The critical issues facing family businesses and how family owners can ensure their businesses remain successful were on the agenda of a seminar last month hosted by Kim Lalli, senior partner of Wedlake Bell and founder of the firm’s India practice and Sonu Bhasin, founder of Families and Business. Rosalyn Breedy, corporate and financial services partner at Wedlake Bell, reports.
Leading the Family Business in Challenging Times opened on 19 June with a discussion of the importance and nature of family businesses’ contribution to world GDP.
Vladislava Ryabota, of the International Finance Corporation (IFC), part of the World Bank, demonstrated that family businesses are a crucial source of wealth for Asia and an important pillar of the region’s economies. Across the 10 Asian markets of China, Hong Kong, Indonesia, India, South Korea, Malaysia, Philippines, Singapore, Thailand, and Taiwan, family businesses accounted for 50% of all listed companies, 32% of total market capitalisation and 57% of all listed companies’ employees in China, Hong Kong, South Korea and Taiwan.

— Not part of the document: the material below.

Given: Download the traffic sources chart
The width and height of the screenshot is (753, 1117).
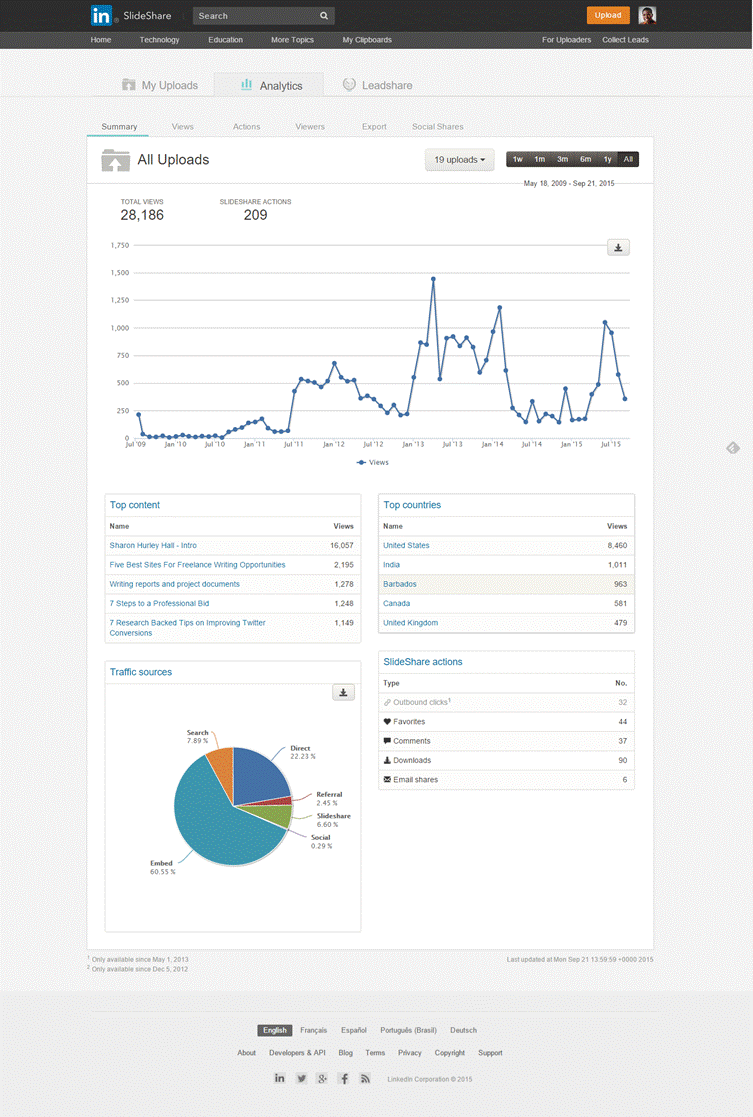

The first panel: Alignment of the Family Strategy with the Business Strategy, was moderated by Sonu Bhasin and included Gaurav Mehta (Dharma Life), Vladislava Ryabot (IFC) and Richard Belsey*. It focused on the central challenge for family business management to grow and develop the family and business simultaneously in a manner that was planned, aligned and able to deliver successful succession.

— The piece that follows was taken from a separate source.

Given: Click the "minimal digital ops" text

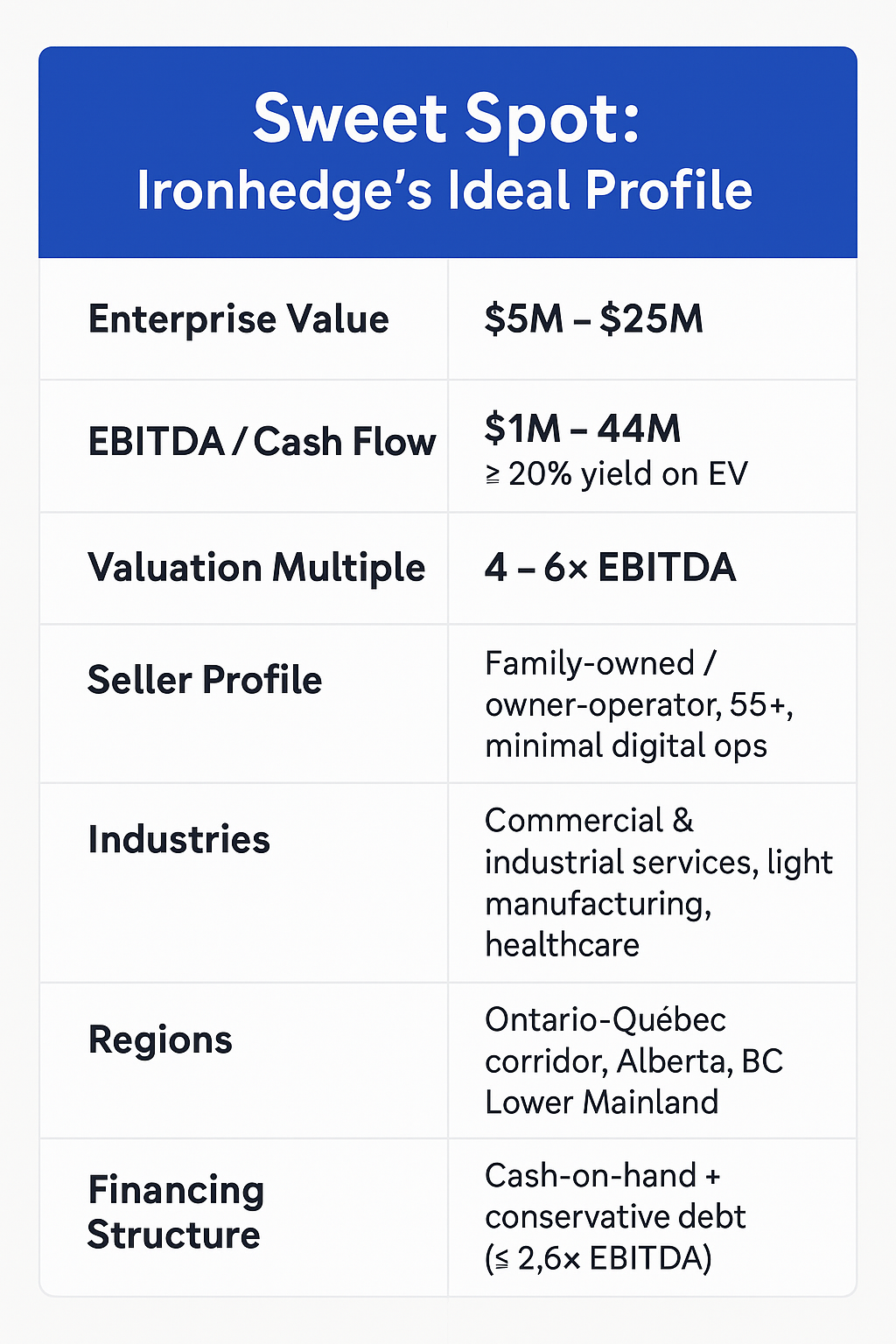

In particular, governance was identified as a critical issue and five key concerns for investors were highlighted:
· An inability of family businesses to demonstrate commitment to high quality corporate governance and family governance policies and practices;
· A failure of board directors to oversee strategy, management and performance of the business;
· A lack of company risk management and controls to ensure sound stewardship of the company’s assets and compliance with regulations;
· Financial disclosures which are not seen as a relevant, faithful and timely representation of the company’s economic transactions and resources; and
· The potential for a company’s minority shareholder rights to be inadequate or abused.

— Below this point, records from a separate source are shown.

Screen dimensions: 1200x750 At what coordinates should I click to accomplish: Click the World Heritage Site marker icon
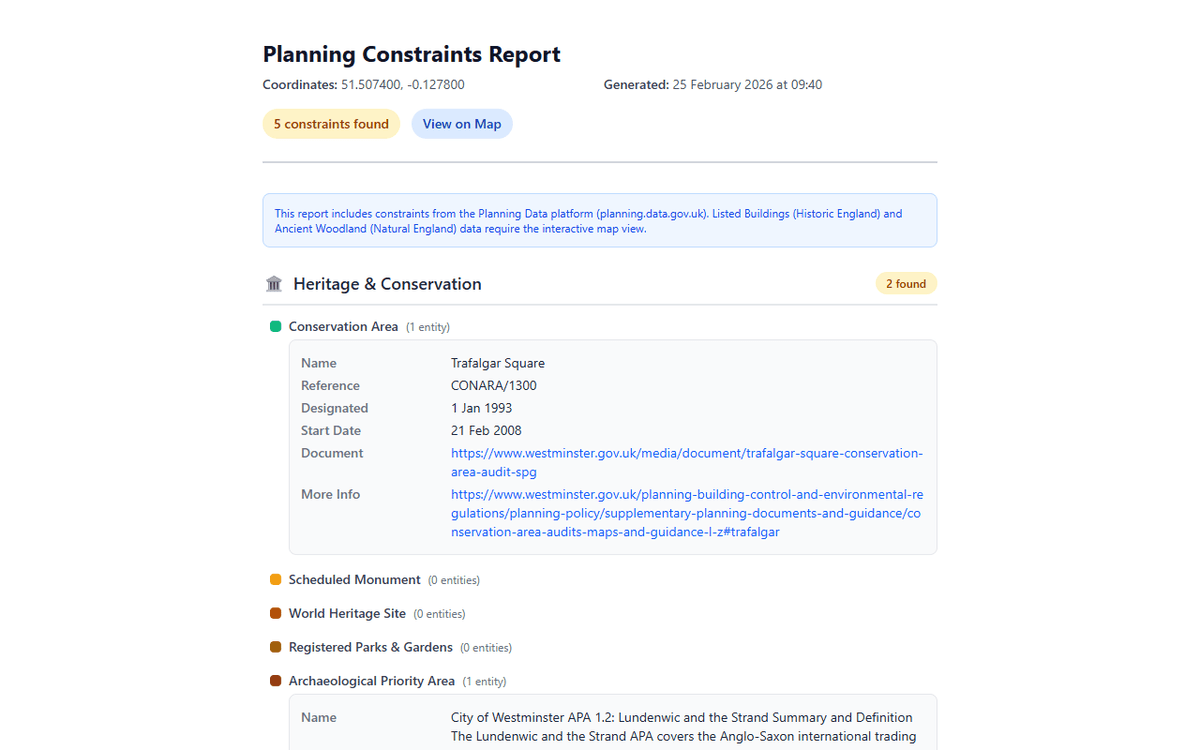[x=277, y=613]
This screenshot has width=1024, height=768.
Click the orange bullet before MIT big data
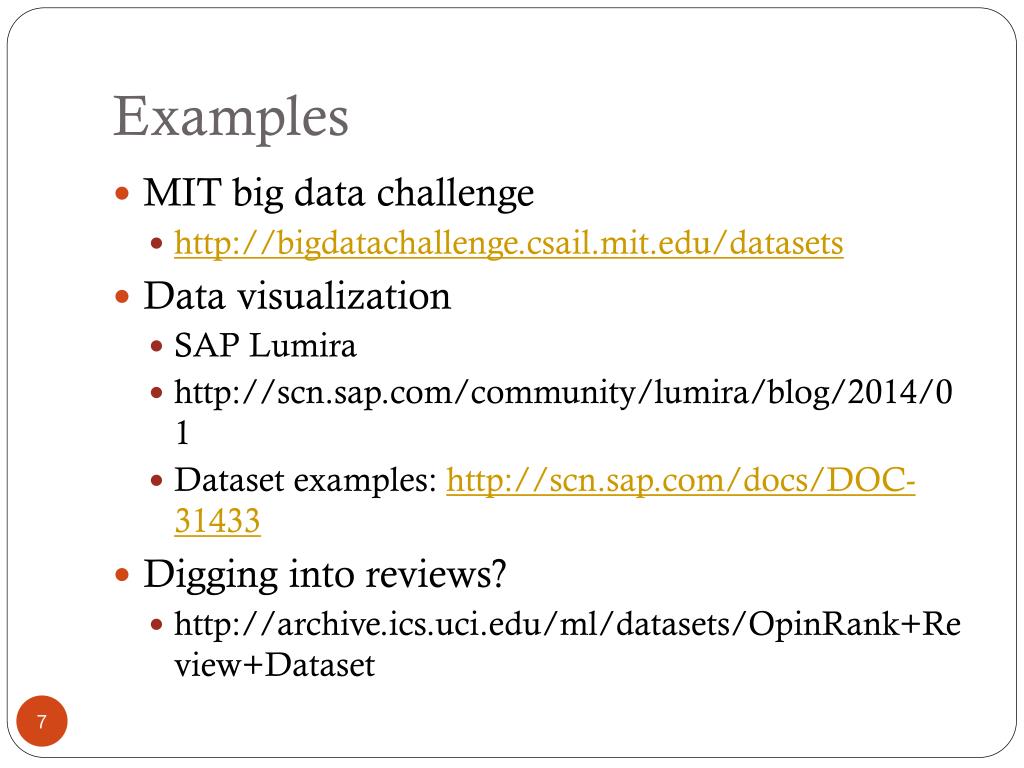click(x=122, y=193)
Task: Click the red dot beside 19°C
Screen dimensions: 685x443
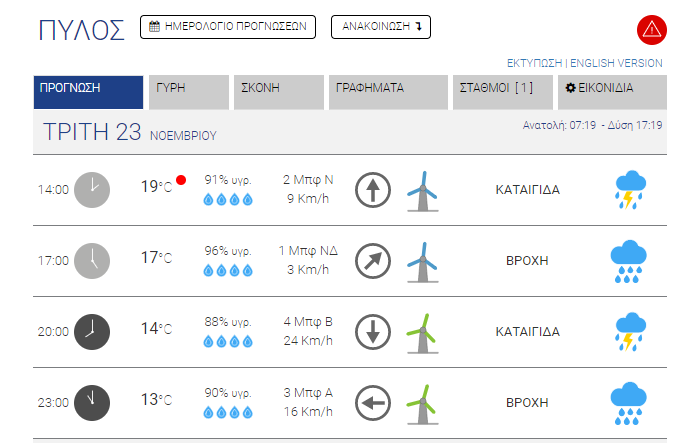Action: coord(181,180)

The panel concluded that success depended on high quality governance, professionalism, loyalty to common values, a clear understanding of the owner’s role and clarity regarding the business purpose and objectives for future generations.
The second panel focused on Professionalising the Family Business and was moderated by me, with panellists Arvind Uppal (Whirlpool India), Smita Bajoria (Heritage Insurance Brokers) and Richard Isham*.
Here the key challenge was to hire, retain and incentivise the best talent viewed through the prism of intellectual and emotional intelligence as well as relevant expertise, while ensuring that it harnessed family talent and entrepreneurialism appropriately without falling prey to nepotistic practices.
Failure to organise the affairs of a family business can deter external talent from applying and can also result in high turnover if employees feel that the business is suffering because of family dysfunction.
Through the use of objective criteria to decide on and reward the next generation of leaders, it is possible to retain family ownership and control provided the business is successful and other investors and top talent are fairly rewarded. The family leaders need to decide whether the business is to be grown or sold.
Transparency, strategy, autonomy and alignment of remuneration are essential for success and may mean that the family transitions from owner managers to a shared ownership model. The advantage will be access to greater capital to facilitate growth, thereby increasing the wealth of the family.
The next panel, which took the form of a role play, emphasised the need to Manage and Minimise the Impact of Divorce on a Family Business.Sonu Bhasin moderated the panel, with Sharad Somany (private investor) and Conrad Adam* sitting as panellists. Juggi Bhasin, Adrian Heath-Saunders*, Tayne Rankin* and Richard Stebbing* performed the role play. The discussion explored the appropriate use of the pre-nuptial agreement as a tool for protecting family business and assets, whether it affected the nature and quality of a marriage, fairness, culture and trust.
The panel concluded that it was a critical component of good governance but that sensitivity was required, and the future spouse should be properly advised, at cost of the family if necessary.
Finally Justin McGilloway*, Julia Jackson*, Clare Armitage* and Charlotte Barker* discussed the use of various Legal Tools such as shareholder agreements, family funds (OEICS and investment companies), appointment of independent directors and the institution of a proper board of governance separate from the family, employee option schemes, investor and entrepreneur visas.